# I survived a weekend in a college dorm!



## Catching Fire (Apr 23, 2009)

Me and some friends decided to go up to visit some people from our high school last weekend at their college. I was pretty nervous but it went pretty well. It was actually a little more boring then I expected(there college has a reputation as a party school). I thought I would be being dragged around all day and having to socialize with new people all the time. Instead more or less we just hung out in there dorm all day and I met maybe one person I didn't know already. We did go to parties at night though which were alright but I at least overcame my fear of them and won't have a problem going to them when I start college.Even though I was dissapointed from a fun standpoint it was pretty good from an anxiety standpoint. It was defiently a situation where I couldn't run away from people for a few days and was really tough. In other situations like that like family vacations I normally hit a wall and go into survival mode. This time I felt more anxious then I normally would but didn't burnout which is really good.
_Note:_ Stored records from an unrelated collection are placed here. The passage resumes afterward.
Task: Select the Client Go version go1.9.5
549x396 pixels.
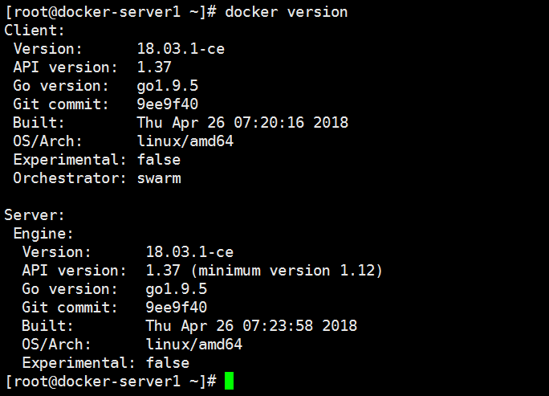Action: point(168,86)
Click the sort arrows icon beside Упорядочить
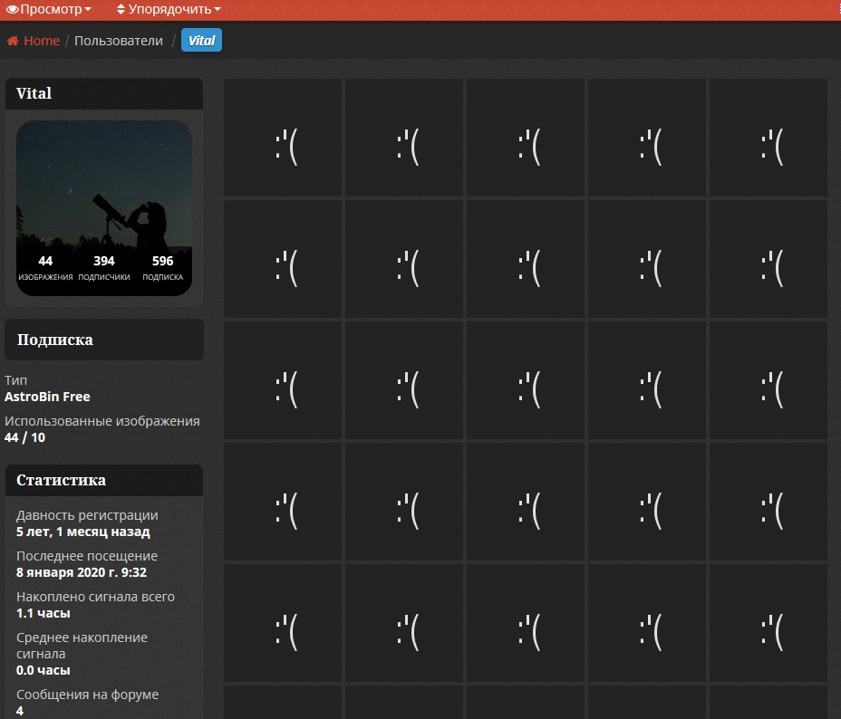This screenshot has height=719, width=841. pyautogui.click(x=121, y=10)
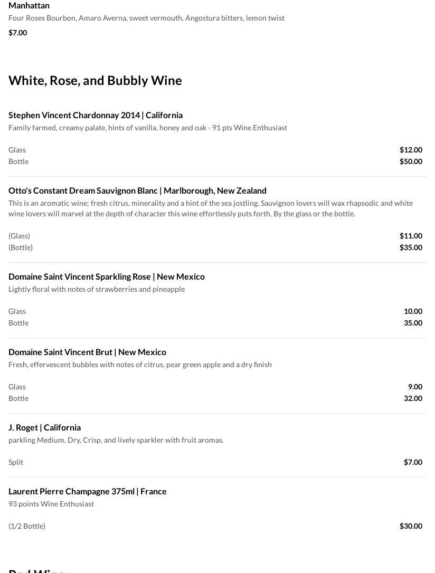The height and width of the screenshot is (573, 435).
Task: Open Otto's Constant Dream Sauvignon Blanc item
Action: (x=137, y=190)
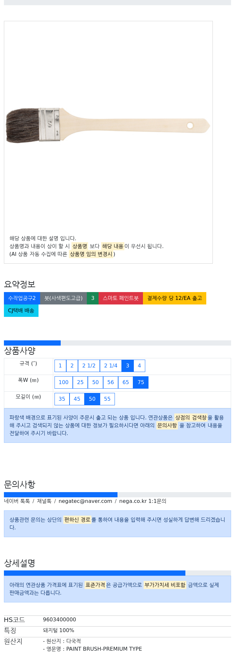This screenshot has width=235, height=653.
Task: Open the 붓(사색편도고급) tag
Action: pyautogui.click(x=63, y=298)
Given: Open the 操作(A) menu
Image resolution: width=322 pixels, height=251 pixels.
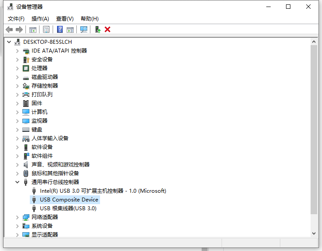Looking at the screenshot, I should point(40,19).
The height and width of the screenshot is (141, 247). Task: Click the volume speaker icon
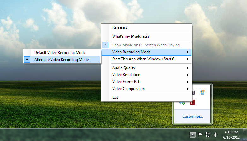tap(216, 135)
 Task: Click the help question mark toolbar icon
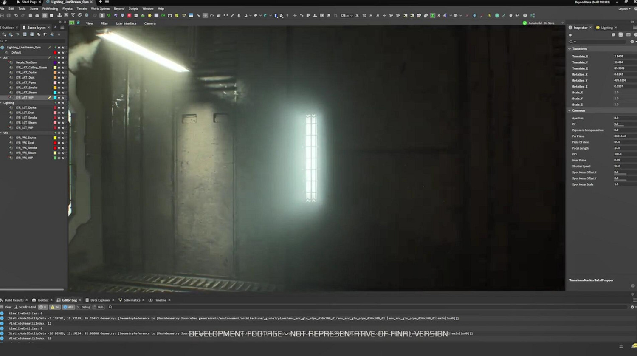point(525,16)
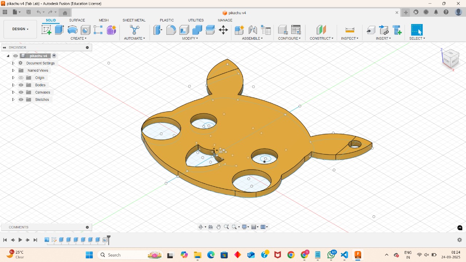
Task: Open the DESIGN workspace switcher
Action: point(20,29)
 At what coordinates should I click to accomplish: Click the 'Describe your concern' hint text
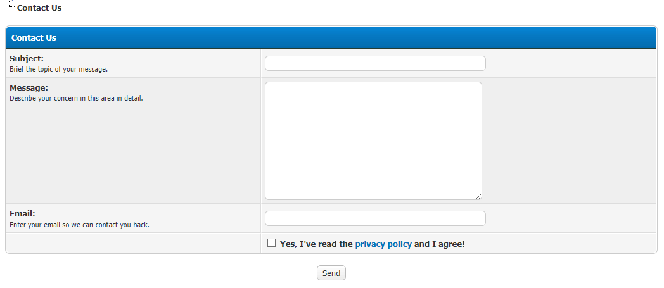tap(76, 98)
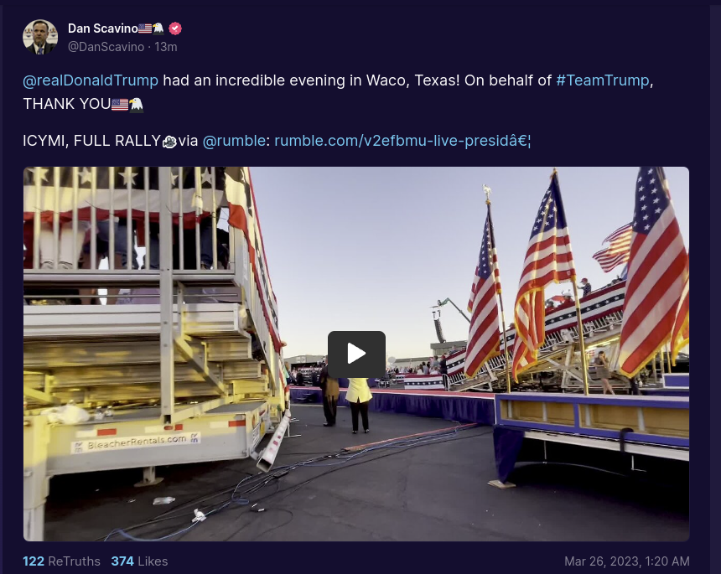Open the #TeamTrump hashtag

click(x=602, y=80)
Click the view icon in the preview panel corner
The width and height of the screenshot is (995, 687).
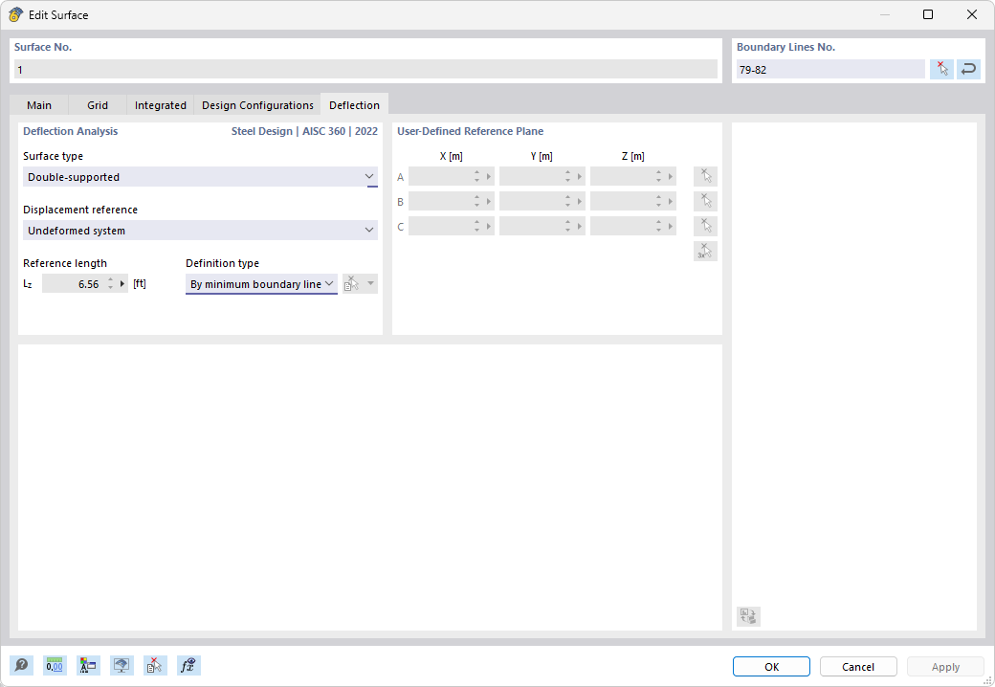pyautogui.click(x=748, y=616)
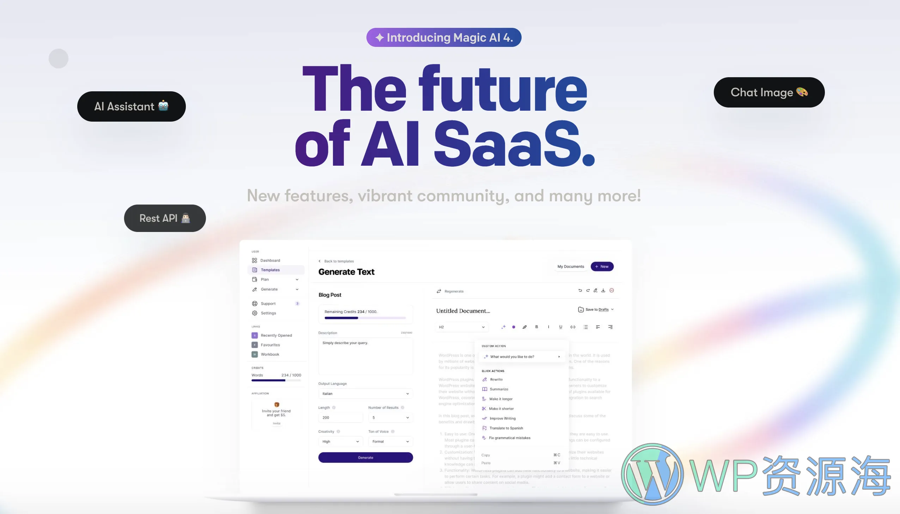Click the Save to Drafts icon
Screen dimensions: 900x514
tap(581, 310)
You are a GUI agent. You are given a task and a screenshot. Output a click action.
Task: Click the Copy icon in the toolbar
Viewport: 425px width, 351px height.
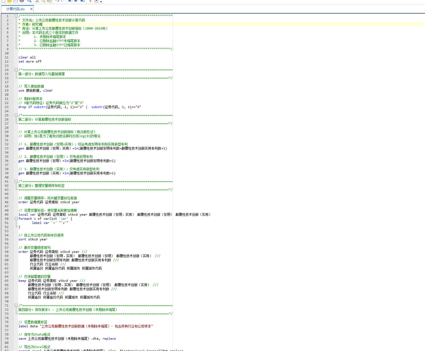(x=43, y=1)
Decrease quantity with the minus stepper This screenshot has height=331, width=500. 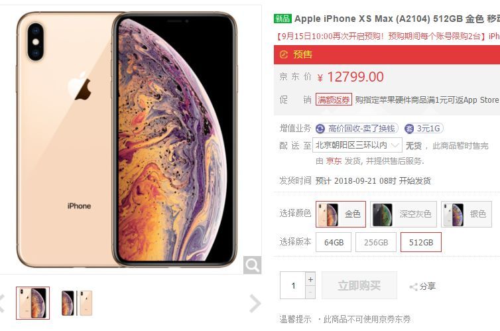(310, 293)
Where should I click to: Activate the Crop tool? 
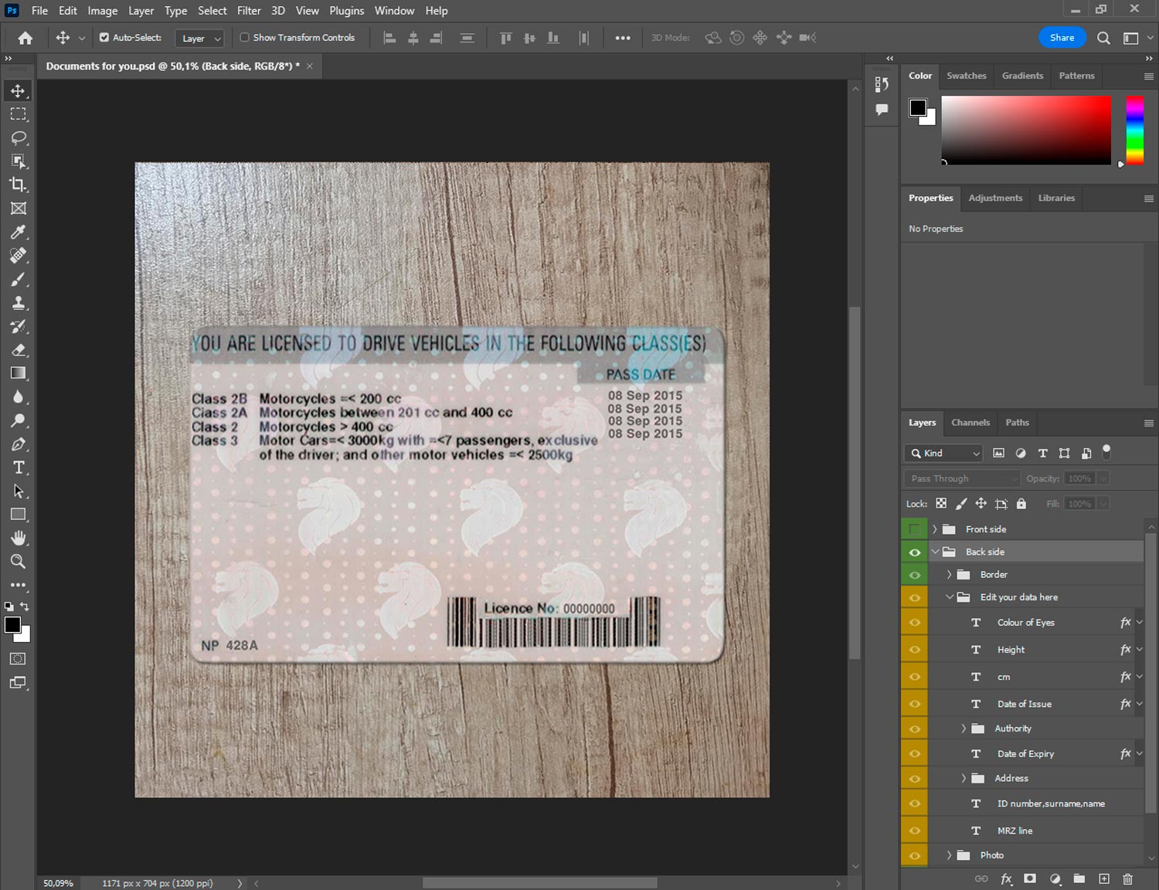click(x=19, y=185)
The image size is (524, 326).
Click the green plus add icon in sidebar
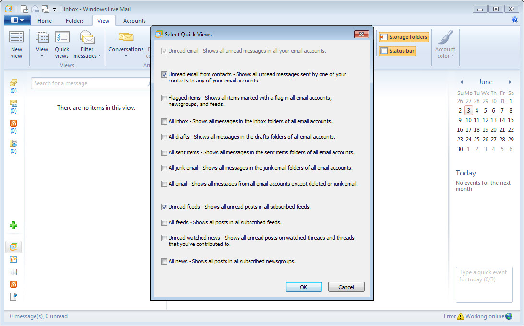(x=13, y=225)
Now I feel like I have an idea of what to expect from college social life although I hope mine will be a little more exciting lol.


----------



## AHolivier (Aug 6, 2009)

That's awesome that you got to get a glimpse of the college social scene! I'm sure that will definitely help you when you start going to college, because you will sort of know what to expect.


----------



## shadowmask (Jun 22, 2009)

Very cool, man. Parties always make me nervous, I still have a hard time going to one.


----------



## power2theweak (Jan 2, 2009)

Congrats!


----------